Entries taken from a collection:
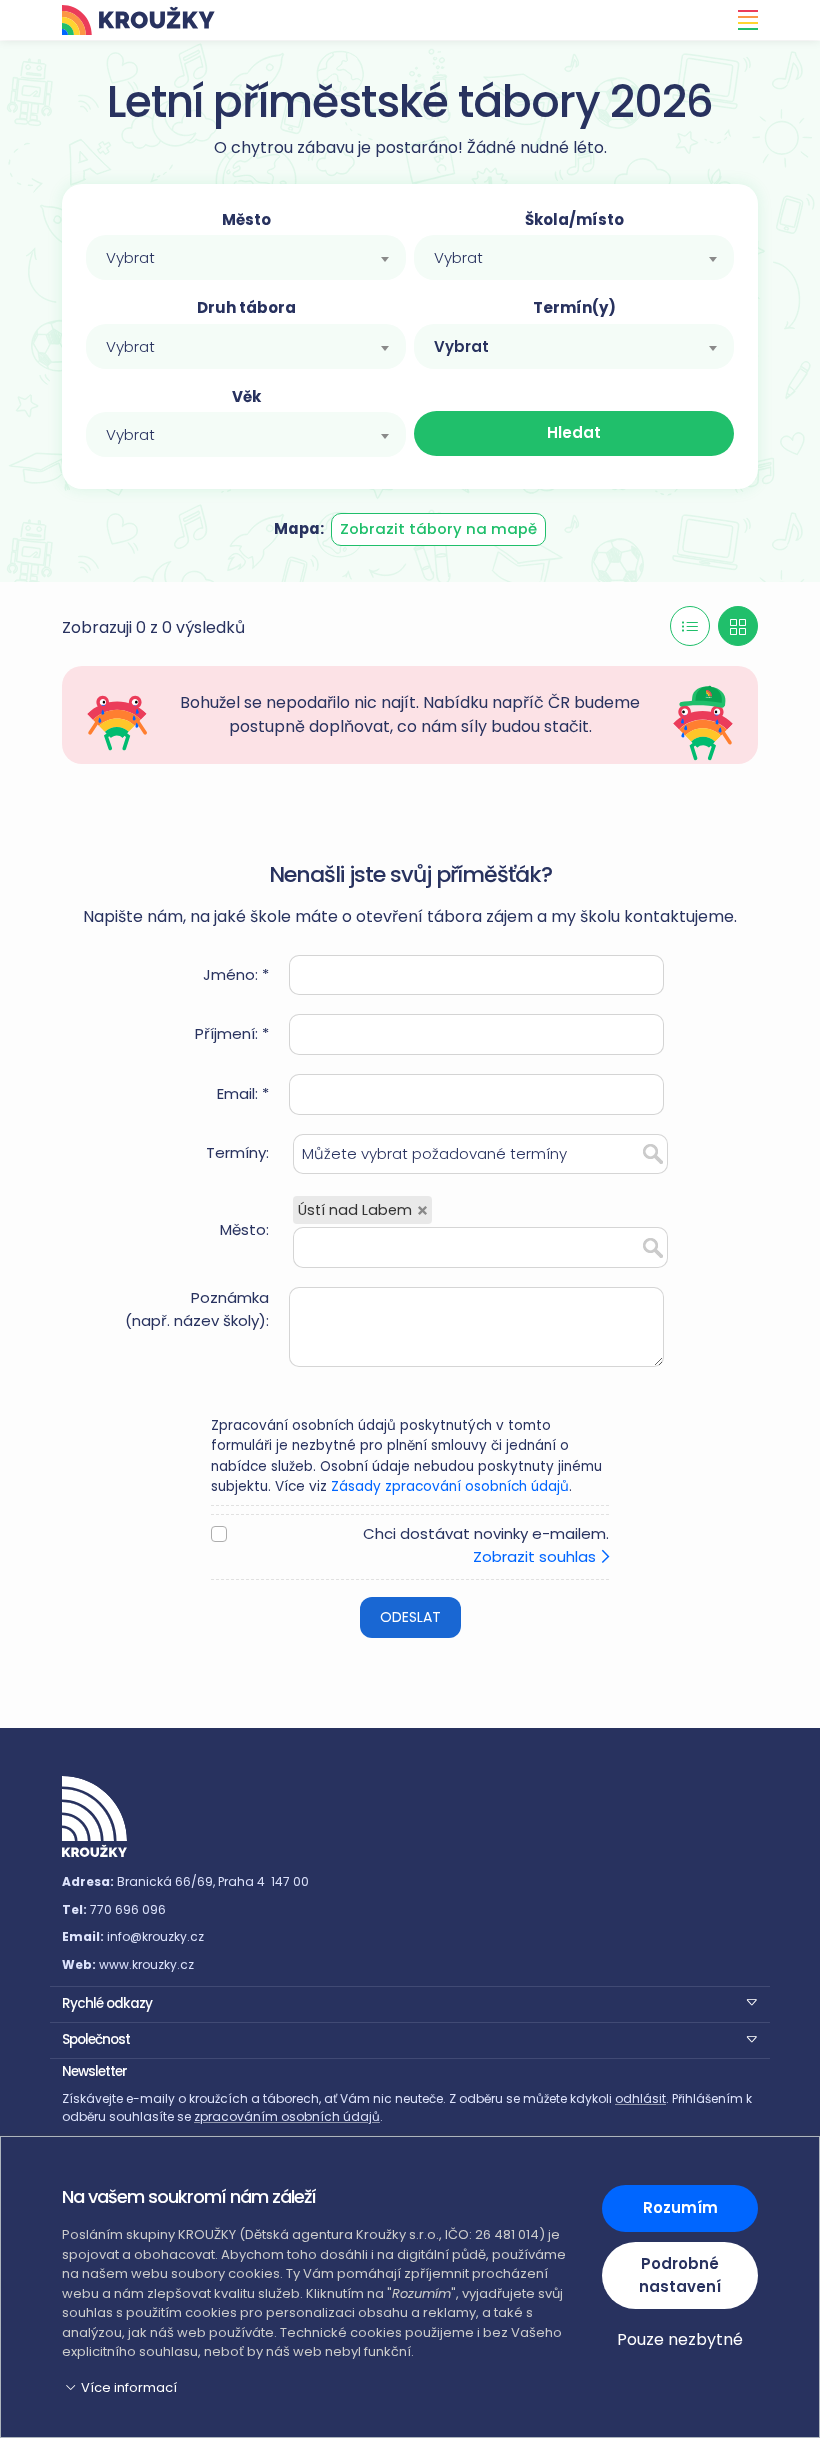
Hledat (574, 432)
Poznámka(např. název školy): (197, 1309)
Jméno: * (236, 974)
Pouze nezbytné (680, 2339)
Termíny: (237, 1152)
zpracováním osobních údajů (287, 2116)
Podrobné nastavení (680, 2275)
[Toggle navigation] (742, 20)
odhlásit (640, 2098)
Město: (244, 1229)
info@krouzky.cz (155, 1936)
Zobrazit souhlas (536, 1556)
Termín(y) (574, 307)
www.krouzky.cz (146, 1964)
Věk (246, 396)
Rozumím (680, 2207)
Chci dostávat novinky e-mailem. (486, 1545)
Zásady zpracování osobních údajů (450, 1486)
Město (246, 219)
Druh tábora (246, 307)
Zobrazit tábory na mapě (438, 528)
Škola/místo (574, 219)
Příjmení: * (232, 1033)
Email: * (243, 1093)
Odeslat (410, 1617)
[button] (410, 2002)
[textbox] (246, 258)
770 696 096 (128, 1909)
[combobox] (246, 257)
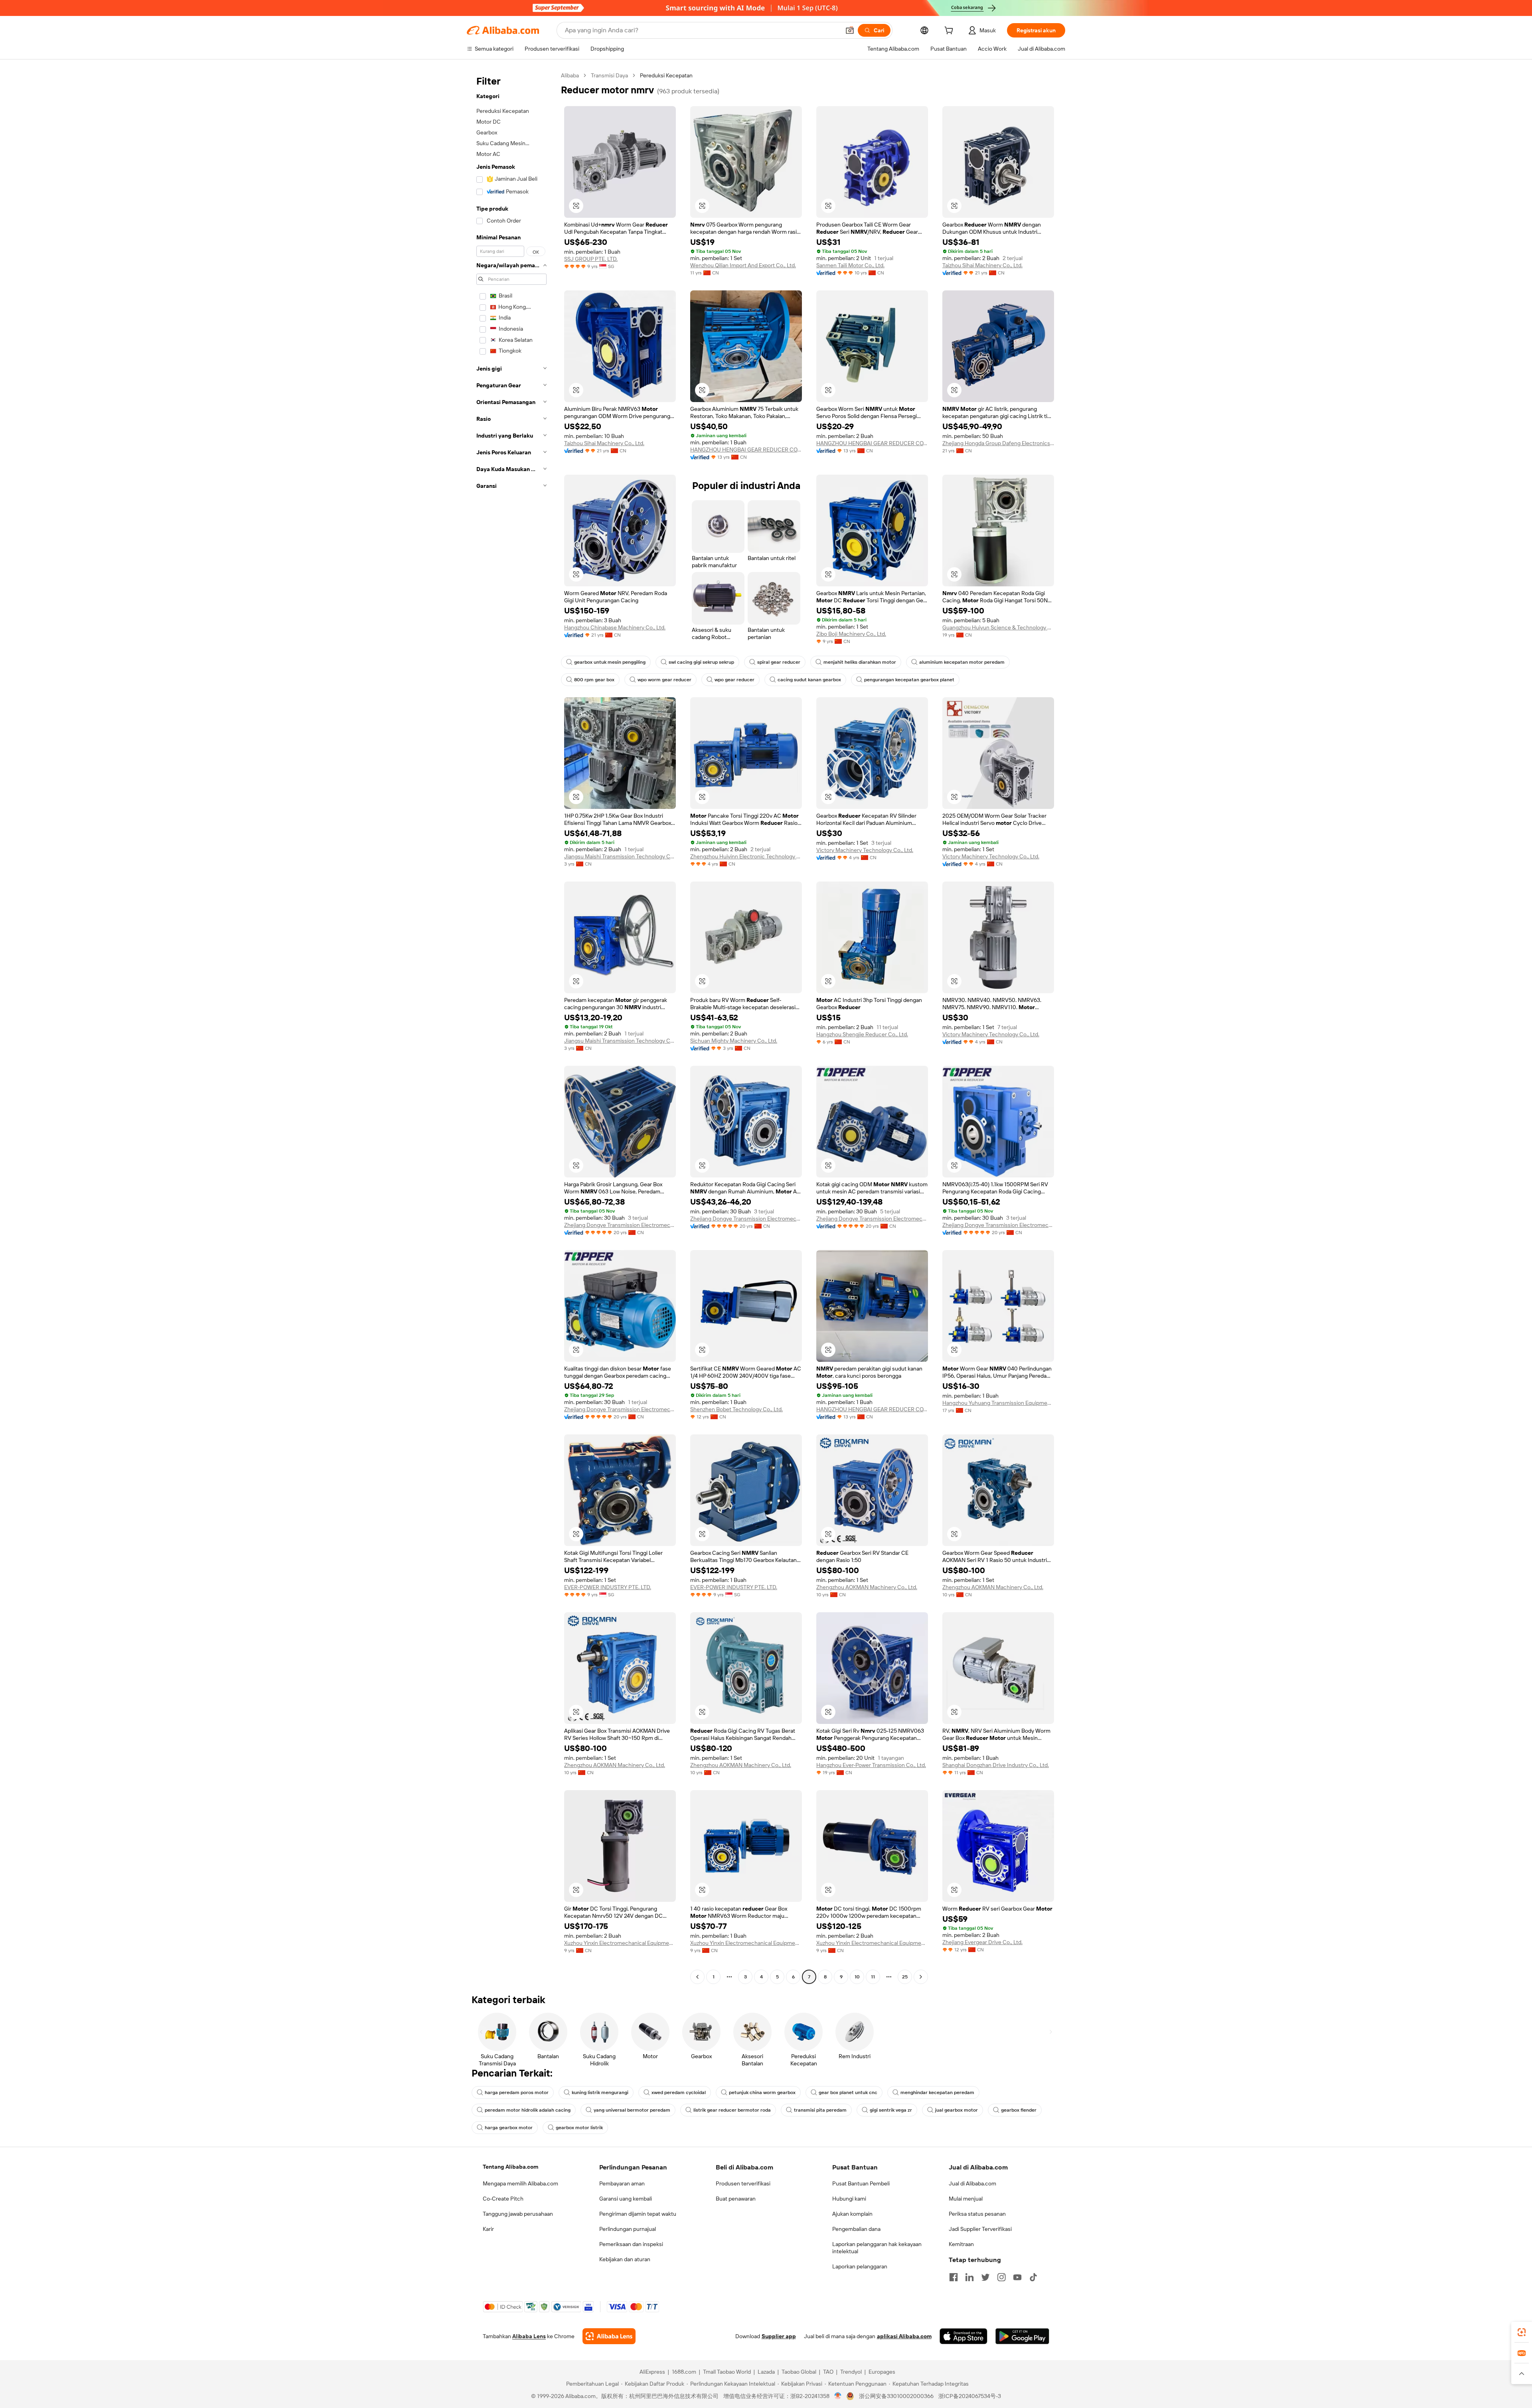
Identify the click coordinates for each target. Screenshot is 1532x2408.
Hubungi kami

What is required: Proceeding from the line containing "Rozumím (680, 2207)" through the line containing "Příjmení: * (232, 1033)", transcribe the lines above exactly, both end lines included.

Reply:
Rozumím (680, 2207)
Chci dostávat novinky e-mailem. (486, 1545)
Zásady zpracování osobních údajů (450, 1486)
Město (246, 219)
Druh tábora (246, 307)
Zobrazit tábory na mapě (438, 528)
Škola/místo (574, 219)
Příjmení: * (232, 1033)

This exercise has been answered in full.